• _REQUIRED WORK_: Find the line containing "Click the manual run play icon" in the entries below. Restate it and each line after it, word for word, up to and including the line containing "Screen dimensions: 690x470".

• _SUPPLIED MATERIAL_:
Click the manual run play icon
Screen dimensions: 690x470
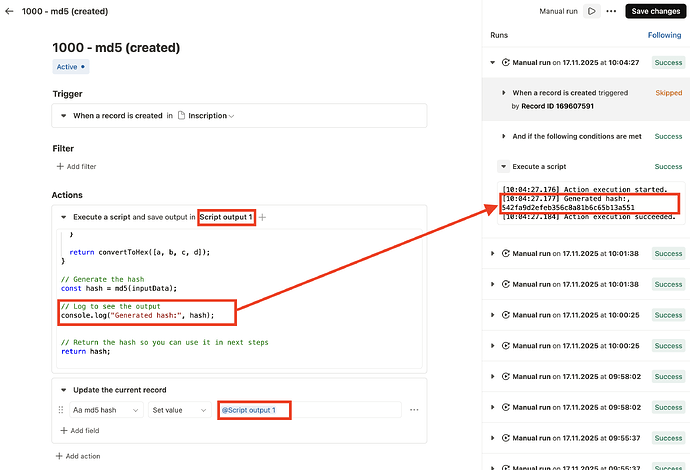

--

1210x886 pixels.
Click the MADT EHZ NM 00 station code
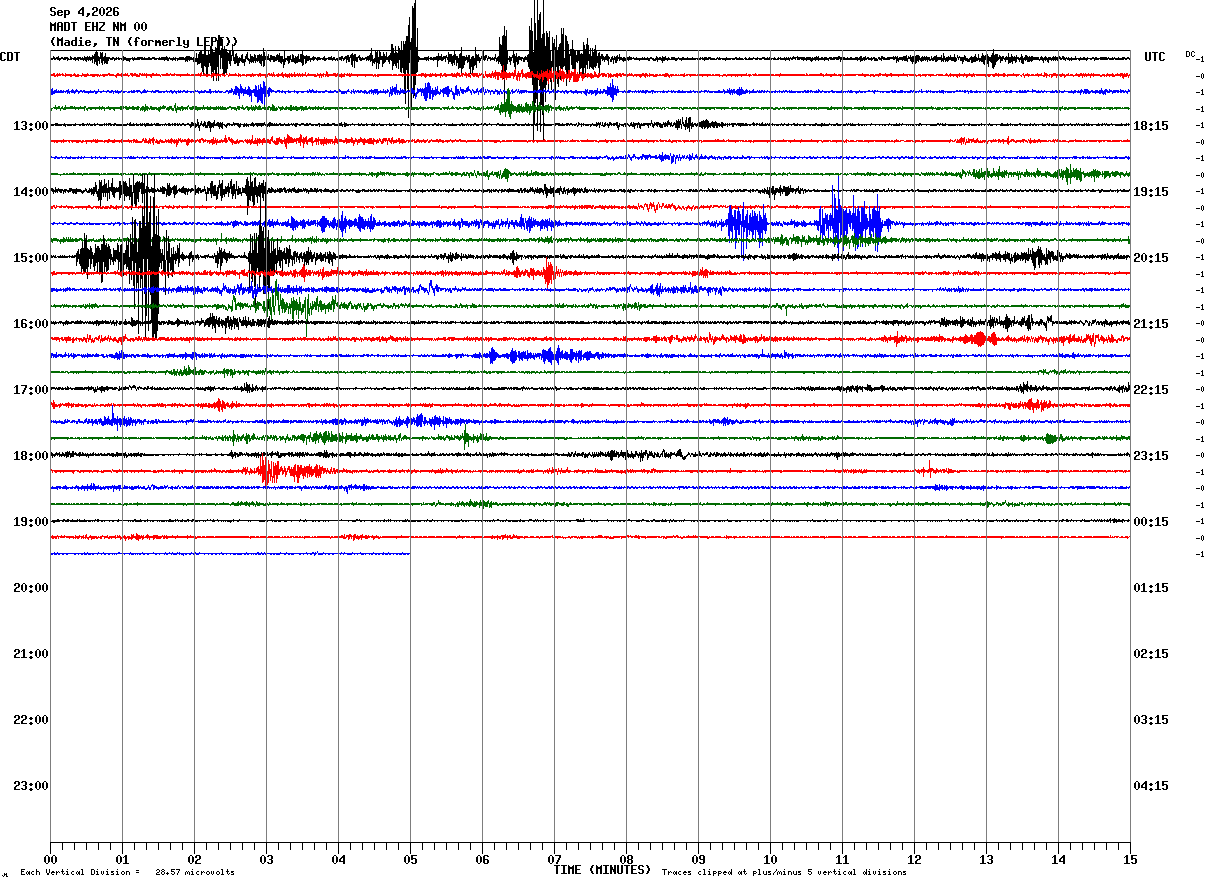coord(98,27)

==

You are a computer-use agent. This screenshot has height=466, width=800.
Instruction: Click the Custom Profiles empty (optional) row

• _OUTPUT FOR THIS EXERCISE_:
Click the manual run play icon
Screen dimensions: 690x470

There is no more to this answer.